Even though, a simple google search already achieves this but I still wanted to understand how it does that. Ever since I started programming, I have always had a dream to create a search engine/recommendation engine only for programming. This project is a very small proof of concept that its indeed possible to achieve that.

Flow

Built With

Frontend: ReactJS
Backend: FastAPI
Model: GloVe + Cosine Similarity
Web Server: Nginx

Data Source

Both the datasets were sourced from kaggle.

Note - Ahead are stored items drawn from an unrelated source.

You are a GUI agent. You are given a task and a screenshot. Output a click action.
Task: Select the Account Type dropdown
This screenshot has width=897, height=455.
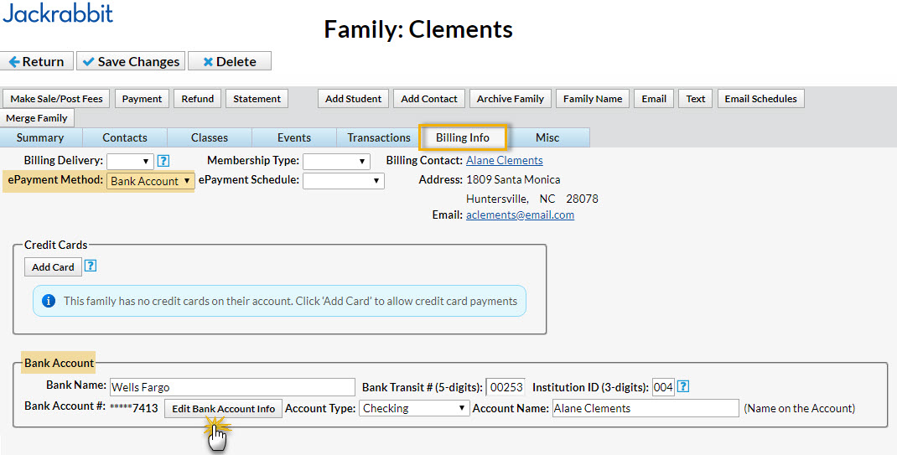(413, 408)
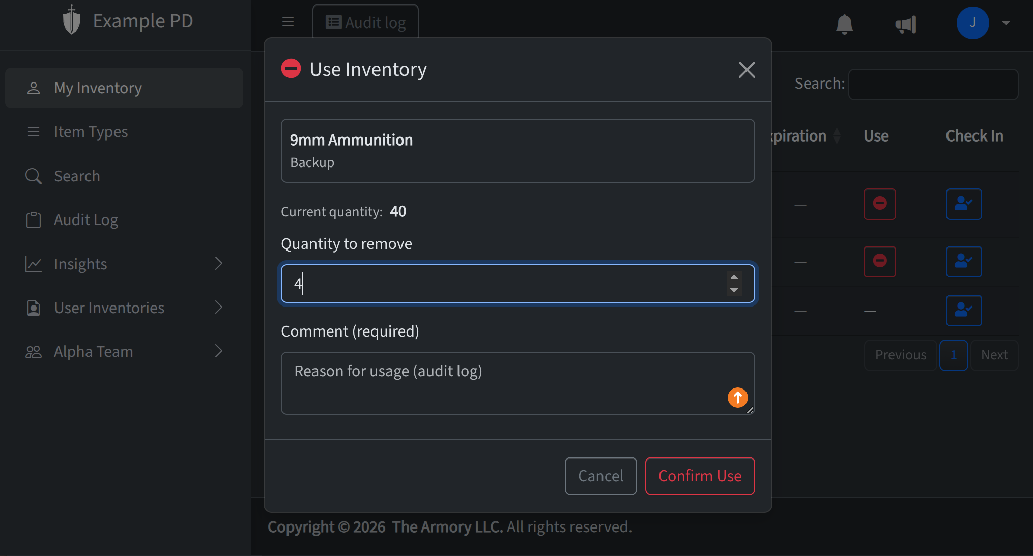Click the red Use icon on the first row

[x=879, y=204]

Stackoverflow: StackSample: 10% of Stack Overflow Q&A
Medium: 190k+ Medium Articles

(back to top)

Project Structure

├── backend/
│   ├── model/
│   │   ├── config.py
│   │   ├── model.py
│   │   └── preprocess.py
│   ├── server/
│   │   └── api.py
│   ├── .dockerignore
│   ├── .gitignore
│   ├── Dockerfile
│   └── requirements.txt
├── client/
│   ├── nginx/
│   │   ├── default.conf
│   │   └── Dockerfile
│   ├── node_modules
│   ├── public
│   ├── src
│   ├── .dockerignore
│   ├── .gitignore
│   ├── Dockerfile
│   ├── package-lock.json
│   └── package.json
├── nginx/
│   ├── default.conf
│   └── Dockerfile
├── src/
│   ├── app.png
│   ├── banner.png
│   ├── flow.jpg
│   ├── medium_demo.png
│   └── stackoverflow_demo.png
├── .gitignore
├── docker-compose.yml
└── README.md

Getting Started

The project is dockerized and makes use of docker compose. Therefore the only thing that you need in order to run the project is docker.

Prerequisites

Docker: How to install docker?

Installation

Get kaggle API key. How to get a kaggle API key?
Store kaggle API credentials as an .env file in the root directory. It should be in the following format. Don't include any spaces.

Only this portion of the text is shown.